DENPASAR – Sektor pariwisata ditargetkan mampu menghasilkan devisa mencapai US$ 17,6 miliar atau melampaui komoditi sawit yang selama menyumbang devisa terbesar. Dalam beberapa tahun terakhir, pertumbuhan sektor pariwisata mencapai 25.68%.

Hal itu disampaikan Menteri Pariwisata (Menpar) Arief Yahya saat menjadi narasumber dalam acara Media Visit di Menara Kompas, Jakarta (29/4/2019).  “Naik signifikan dari tahun 2018 yang tumbuh 13 persen. Artinya naik dua kali lipat, dan jauh lebih tinggi dari pertumbuhan di ASEAN yang hanya 7 persen,” katanya seperti dikutip dalam siaran pers Kementerian Pariwisata.

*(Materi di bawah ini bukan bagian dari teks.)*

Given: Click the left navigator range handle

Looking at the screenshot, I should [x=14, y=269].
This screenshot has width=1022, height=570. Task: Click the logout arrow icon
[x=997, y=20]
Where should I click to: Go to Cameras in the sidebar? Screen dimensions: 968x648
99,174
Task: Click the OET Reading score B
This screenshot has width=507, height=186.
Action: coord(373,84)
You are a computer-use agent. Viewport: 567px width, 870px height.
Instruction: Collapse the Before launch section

Dia menargetkan sektor pariwisata bisa menjadi penghasil devisa terbesar dengan angka proyeksi US$ 17,6 miliar. Angka tersebut mengalahkan devisa dari Crude Palm Oil (CPO) sebesar US$ 16 miliar.

“Kalau target pencapaian 20 juta wisman pada 2019 belum tercapai, dengan penghasilan devisa pariwisata akan jadi nomor satu, melebihi CPO yang kini devisanya 16 miliar dolar,” kata Menpar.

Dia mengatakan Kementerian Pariwisata memiliki tiga strategi pada 2019 yaitu pengembangan pemasaran, pengembangan destinasi, dan peningkatan Sumber Daya Manusia (SDM) sektor pariwisata.

“Di bidang pemasaran kami 70 persen menggunakan digital. Karena saat ini sudah era digital. Costumer kita juga 70 persen sudah menggunakan digital. Tidak hanya itu, ada juga Crossborder tourism, Low Cost Carrier Terminal, dan Tourism Hub,” katanya.

Lebih jauh disampaikan, pihaknya menargetkan penambahan Sumber Daya Manusia (SDM) di sektor pariwisata yang memiliki kecakapan standard internasional. “Ppada 2019 kami targetkan ada 500 ribu orang yang tersertifikasi level ASEAN,” ujarnya.

Terkait tantangan dari sektor pariwisata pada 2019, Menpar Arief mengatakan kebijakan tarif di industri penerbangan sangat mempengaruhi sektor pariwisata. Dia berharap ada “price elasticity” atau harga yang fleksibel.

Menurut dia, jika harga tiket untuk penerbangan domestik naik, secara otomatis akan berpengaruh pada permintaan tiket. Turunnya jumlah permintaan tiket tersebut kemudian bisa berdampak pada sektor pariwisata di Indonesia.

“Kalau ingin menaikan tarif jangan langsung besar dan mendadak. Sesuatu yang mendadak dan besar dampaknya relatif tidak bagus apalagi kalau itu kenaikan harga suatu barang atau jasa. Jadi kalau mau naik 100 persen proyeksikan saja naiknya secara bertahap,” katanya.